The fattest of the fatties (>113mm) are true specialty sticks, meant for when the snow is so deep even a 108mm won’t float high enough. This reality won’t keep some folks from sporting them every day, but this is lunatic-fringe behavior as hauling a barge around on hard snow is no picnic for the knee joint. If you live in the West it makes sense to own a Powder board as a second pair; if they’re your only pair of skis, we hope you also own a helicopter. Even though the performance of these skis depends largely on their shape and surface area, there are still large behavioral differences among models. One particular divide occurs along the carve/smear schism, models that still retain a preference for a directional, arced turn versus rides that want to pivot and slide sideways down the hill.

Some ski makers seek a compromise between the ability to drift and the capacity to carve by reinforcing the support underfoot while rockering the tip and tail so they’re barely detectable. (The presumption is that powder will fill the void between the loose tips and tails.) Whether the baseline is rockered end to end or maintains a measure of camber, all Powder skis find a way to keep the extremities from interfering with a quick foot swivel, which may or may not result in a change in direction but which should at least scrub some speed.

One reason most Powder skis are made easy to swivel sideways is that they’re naturally not so nifty flipping edge to edge. They’re made to be buoyant, not nimble. Since getting them up on edge is a chore, they don’t lend themselves to technical skiing even if they’re capable of it. All of these models make powder skiing easier, but not all are content just poking their way down the hill.

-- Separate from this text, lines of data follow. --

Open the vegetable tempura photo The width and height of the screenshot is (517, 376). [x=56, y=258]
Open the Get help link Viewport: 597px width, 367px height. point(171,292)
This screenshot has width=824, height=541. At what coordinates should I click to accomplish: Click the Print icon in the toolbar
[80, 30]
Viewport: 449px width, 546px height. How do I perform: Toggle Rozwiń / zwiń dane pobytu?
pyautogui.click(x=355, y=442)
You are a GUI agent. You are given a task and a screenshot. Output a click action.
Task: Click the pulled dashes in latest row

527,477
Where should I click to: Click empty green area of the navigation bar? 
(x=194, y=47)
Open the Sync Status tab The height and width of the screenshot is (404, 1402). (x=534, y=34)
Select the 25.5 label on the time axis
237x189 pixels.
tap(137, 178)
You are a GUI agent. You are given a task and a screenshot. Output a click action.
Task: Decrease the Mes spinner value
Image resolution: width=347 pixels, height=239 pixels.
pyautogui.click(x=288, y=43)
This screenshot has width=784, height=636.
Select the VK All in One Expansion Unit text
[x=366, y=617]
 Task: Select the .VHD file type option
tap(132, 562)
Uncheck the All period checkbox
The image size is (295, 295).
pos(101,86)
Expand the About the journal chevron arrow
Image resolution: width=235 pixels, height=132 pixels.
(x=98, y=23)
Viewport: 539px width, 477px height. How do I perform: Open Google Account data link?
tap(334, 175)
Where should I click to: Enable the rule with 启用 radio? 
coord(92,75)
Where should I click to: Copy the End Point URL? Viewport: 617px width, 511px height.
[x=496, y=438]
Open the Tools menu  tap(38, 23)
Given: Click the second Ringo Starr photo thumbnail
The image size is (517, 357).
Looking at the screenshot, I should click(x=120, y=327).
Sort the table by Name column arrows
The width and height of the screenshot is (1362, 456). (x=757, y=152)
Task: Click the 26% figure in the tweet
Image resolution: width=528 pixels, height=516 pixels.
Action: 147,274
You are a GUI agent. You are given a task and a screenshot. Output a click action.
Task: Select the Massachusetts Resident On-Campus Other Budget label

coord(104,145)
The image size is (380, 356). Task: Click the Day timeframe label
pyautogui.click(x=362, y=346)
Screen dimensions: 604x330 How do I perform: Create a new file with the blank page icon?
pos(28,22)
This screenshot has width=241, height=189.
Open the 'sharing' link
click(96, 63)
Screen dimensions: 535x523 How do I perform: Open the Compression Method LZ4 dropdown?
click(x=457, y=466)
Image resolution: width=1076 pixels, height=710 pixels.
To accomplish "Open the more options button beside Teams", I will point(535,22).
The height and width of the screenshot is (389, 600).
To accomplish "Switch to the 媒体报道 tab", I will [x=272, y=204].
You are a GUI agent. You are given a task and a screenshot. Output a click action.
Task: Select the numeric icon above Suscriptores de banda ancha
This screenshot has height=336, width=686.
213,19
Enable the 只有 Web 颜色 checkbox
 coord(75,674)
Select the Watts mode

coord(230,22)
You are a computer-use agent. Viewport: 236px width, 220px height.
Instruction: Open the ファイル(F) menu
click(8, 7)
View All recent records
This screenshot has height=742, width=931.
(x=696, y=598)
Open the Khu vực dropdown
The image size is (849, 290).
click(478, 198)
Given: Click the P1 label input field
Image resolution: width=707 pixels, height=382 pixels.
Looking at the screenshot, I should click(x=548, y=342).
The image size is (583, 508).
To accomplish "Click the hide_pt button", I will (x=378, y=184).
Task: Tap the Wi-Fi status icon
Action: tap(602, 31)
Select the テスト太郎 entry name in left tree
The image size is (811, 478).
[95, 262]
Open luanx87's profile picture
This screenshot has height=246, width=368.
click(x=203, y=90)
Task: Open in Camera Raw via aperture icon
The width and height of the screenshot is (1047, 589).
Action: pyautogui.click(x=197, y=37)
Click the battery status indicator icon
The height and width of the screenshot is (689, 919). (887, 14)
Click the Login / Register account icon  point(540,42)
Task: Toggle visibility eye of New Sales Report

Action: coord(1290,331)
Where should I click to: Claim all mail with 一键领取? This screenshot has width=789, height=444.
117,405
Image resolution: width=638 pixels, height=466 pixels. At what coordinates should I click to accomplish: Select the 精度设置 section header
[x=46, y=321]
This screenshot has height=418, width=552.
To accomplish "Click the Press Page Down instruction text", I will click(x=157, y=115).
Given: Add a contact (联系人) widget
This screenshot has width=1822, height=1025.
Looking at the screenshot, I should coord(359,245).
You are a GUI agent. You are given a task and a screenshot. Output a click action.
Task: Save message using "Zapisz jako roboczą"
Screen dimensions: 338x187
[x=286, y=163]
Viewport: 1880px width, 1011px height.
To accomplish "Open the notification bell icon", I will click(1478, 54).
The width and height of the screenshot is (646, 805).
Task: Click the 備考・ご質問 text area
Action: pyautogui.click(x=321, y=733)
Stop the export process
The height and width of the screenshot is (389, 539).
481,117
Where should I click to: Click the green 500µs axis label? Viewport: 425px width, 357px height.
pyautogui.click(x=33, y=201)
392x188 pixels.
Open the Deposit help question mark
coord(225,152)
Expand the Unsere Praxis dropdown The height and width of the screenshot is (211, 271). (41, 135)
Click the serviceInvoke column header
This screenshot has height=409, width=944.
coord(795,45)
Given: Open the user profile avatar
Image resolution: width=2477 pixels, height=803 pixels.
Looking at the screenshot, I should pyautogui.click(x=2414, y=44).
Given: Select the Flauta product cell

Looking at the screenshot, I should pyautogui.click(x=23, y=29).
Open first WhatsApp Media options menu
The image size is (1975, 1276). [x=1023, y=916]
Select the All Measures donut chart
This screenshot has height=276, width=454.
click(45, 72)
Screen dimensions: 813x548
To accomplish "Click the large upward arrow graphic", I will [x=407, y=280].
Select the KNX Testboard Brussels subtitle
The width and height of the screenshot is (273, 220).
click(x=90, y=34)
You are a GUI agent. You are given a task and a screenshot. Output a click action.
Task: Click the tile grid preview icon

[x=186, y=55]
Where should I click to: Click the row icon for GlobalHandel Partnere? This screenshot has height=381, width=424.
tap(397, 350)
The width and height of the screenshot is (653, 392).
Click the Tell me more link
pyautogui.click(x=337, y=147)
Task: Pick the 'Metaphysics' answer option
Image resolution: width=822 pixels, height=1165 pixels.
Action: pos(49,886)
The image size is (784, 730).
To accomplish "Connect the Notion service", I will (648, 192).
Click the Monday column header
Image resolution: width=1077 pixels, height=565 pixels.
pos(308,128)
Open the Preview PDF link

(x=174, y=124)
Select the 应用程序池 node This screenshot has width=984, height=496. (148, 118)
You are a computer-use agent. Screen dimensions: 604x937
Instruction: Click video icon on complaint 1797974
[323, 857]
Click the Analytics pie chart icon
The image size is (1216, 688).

Once a ski is over 114mm wide at the waist, any pretense that it’s somehow an “all-mountain” ski is piffle. A Powder ski’s only purpose is what’s in its name. Can one be skied on hard snow? Of course, any tool can be misapplied. But Powder skis on slick, hard snow are hard to steer, limited largely to a controlled skid. Even if the skier is comfortable with this concept, if he can’t steer accurately on crowded slopes, he can’t ski safely.